Modes de vibration d’un réseau cristallin

L’histoire du couplage magnéto-électrique remonte à 1865, quand James Clerk Maxwell parvient à décrire la dynamique des champs électrique et magnétique et leur couplage avec les charges électriques. Les champs électrique et magnétique qui jusque là étaient considérés comme deux objets distincts deviennent deux facettes d’une même entité : le champ électromagnétique. Les milieux matériels contiennent des charges électriques (électrons, protons) qui portent un moment dipolaire magnétique (le spin). Dans la plupart des matériaux, le barycentre des charges positives est confondu avec celui des charges négatives conduisant à une polarisation électrique nulle. Lorsqu’on peut séparer les charges positives et négatives en appliquant un champ électrique, on dit que le matériau est polarisable électriquement. Généralement, lorsqu’on supprime le champ, les charges retournent à leur position initiale et la polarisation électrique s’annule.
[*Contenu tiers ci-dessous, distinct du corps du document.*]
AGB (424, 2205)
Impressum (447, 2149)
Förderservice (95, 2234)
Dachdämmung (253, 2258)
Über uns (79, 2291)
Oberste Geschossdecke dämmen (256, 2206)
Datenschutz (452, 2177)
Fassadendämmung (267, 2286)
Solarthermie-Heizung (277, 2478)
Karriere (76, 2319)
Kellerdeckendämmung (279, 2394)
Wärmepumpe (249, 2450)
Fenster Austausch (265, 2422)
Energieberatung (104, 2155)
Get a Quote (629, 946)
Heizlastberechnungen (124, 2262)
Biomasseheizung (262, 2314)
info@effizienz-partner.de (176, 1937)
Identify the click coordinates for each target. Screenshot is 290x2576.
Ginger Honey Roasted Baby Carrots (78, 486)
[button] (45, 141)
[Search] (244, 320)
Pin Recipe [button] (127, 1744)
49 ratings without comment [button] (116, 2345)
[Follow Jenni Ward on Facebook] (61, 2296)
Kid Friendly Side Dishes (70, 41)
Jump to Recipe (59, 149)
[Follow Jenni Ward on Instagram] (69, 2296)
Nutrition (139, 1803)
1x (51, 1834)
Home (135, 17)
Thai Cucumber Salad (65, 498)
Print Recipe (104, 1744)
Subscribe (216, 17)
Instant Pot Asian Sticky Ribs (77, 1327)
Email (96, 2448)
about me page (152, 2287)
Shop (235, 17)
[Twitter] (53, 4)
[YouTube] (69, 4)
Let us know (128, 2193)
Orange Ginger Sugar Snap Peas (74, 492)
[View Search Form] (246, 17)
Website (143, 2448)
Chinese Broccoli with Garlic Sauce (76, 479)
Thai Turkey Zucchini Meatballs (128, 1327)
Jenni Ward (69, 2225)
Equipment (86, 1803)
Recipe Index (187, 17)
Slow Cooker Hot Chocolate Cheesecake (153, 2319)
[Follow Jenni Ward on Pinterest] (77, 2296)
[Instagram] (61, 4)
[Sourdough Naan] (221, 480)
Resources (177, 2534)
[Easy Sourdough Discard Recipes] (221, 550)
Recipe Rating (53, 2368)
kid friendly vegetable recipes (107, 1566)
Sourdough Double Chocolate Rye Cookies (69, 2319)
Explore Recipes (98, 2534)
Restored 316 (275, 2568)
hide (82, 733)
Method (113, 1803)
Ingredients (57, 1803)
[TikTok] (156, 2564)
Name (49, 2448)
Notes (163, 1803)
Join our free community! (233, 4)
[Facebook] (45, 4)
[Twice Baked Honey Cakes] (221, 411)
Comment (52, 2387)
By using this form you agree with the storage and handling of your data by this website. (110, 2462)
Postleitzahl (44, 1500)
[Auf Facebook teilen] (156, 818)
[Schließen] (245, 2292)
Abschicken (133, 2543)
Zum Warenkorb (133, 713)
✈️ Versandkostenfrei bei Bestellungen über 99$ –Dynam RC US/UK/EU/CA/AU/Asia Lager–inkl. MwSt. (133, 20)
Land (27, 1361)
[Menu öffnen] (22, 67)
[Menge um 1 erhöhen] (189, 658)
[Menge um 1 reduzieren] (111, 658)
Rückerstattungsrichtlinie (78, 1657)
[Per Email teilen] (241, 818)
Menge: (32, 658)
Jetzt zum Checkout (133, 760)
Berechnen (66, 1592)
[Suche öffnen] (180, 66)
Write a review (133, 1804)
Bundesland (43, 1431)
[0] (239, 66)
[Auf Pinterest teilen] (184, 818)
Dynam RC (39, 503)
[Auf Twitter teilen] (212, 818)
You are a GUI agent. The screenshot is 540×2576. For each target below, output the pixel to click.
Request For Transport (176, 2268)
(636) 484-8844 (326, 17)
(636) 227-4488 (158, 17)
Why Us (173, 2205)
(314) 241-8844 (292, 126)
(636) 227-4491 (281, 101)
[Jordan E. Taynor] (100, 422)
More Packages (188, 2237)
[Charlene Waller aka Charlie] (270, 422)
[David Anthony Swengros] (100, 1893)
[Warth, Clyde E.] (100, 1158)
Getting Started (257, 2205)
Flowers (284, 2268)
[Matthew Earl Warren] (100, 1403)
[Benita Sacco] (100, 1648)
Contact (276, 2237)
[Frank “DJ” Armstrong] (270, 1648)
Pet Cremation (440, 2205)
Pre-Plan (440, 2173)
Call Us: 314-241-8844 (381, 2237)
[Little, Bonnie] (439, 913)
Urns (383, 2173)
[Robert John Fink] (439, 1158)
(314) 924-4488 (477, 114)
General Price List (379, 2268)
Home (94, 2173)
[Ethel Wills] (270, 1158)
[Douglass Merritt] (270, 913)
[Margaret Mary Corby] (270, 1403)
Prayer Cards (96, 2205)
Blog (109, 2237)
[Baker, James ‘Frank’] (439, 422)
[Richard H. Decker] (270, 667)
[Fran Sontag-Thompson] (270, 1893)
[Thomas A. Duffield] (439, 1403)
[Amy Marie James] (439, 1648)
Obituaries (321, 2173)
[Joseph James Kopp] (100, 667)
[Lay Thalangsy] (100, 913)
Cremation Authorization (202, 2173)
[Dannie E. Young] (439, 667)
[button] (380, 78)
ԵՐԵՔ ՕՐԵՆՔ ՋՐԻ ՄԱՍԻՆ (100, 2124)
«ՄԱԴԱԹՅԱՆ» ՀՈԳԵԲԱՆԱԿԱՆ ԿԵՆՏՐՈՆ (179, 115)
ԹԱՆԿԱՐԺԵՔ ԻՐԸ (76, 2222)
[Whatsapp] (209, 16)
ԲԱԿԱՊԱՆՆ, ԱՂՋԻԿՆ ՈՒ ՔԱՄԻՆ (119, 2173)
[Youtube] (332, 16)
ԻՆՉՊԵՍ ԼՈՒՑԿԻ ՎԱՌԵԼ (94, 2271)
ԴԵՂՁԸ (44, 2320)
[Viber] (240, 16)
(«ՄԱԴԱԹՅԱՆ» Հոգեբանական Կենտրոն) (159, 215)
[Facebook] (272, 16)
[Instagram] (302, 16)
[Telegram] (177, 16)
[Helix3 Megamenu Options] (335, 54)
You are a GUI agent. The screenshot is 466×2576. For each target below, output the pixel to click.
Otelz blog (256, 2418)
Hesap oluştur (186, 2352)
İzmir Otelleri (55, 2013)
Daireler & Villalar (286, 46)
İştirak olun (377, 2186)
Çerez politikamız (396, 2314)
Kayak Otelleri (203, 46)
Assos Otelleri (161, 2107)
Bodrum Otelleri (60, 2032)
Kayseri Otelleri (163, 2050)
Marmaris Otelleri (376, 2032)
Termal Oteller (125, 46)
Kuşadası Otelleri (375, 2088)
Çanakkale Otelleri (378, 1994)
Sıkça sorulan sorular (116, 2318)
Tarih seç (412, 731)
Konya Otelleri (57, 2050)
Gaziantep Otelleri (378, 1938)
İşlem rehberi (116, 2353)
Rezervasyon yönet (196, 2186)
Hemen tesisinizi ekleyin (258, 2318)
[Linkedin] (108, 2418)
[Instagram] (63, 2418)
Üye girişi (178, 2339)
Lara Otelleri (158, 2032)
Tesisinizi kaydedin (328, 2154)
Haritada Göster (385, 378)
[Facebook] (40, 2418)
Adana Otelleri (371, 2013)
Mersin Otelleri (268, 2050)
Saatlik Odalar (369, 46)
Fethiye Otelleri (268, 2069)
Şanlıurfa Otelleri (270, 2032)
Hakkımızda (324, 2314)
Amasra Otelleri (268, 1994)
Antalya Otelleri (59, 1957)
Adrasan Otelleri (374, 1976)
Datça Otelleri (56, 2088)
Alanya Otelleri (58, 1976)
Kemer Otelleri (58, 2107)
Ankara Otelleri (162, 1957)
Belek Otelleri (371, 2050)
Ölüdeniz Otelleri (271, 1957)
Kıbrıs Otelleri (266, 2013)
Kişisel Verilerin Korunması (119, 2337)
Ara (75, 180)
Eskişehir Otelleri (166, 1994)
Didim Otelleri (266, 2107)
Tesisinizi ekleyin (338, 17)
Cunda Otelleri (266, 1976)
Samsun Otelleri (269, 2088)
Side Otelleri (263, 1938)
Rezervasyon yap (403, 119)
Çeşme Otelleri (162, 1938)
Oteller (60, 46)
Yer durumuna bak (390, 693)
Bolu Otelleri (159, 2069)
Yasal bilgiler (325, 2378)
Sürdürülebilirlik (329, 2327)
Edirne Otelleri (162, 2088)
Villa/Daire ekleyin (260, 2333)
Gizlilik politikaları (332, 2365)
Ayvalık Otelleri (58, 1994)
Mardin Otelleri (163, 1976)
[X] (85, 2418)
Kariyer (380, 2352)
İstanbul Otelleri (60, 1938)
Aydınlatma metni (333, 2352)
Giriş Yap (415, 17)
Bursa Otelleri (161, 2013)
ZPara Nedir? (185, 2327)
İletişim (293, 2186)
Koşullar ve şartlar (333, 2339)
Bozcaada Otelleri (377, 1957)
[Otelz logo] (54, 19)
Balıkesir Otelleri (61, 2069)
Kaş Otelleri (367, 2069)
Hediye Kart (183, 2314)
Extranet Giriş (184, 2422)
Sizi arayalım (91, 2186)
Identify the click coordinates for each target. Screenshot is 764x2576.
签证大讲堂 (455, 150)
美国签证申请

Il existe néanmoins un sous-ensemble de ces matériaux dont la polarisation subsiste même en l’absence de champ, on dit qu’ils sont ferroélectriques (la polarisation doit également pouvoir être inversée par application d’un champ électrique). Un phénomène similaire se produit avec les dipôles magnétiques, en l’absence de champ, ils sont orientés aléatoirement par l’agitation thermique conduisant à un dipôle magnétique globalement nul. Un champ magnétique appliqué aura tendance à les orienter préférentiellement dans sa direction, conduisant à un aimantation du milieu : ces matériaux sont polarisables magnétiquement.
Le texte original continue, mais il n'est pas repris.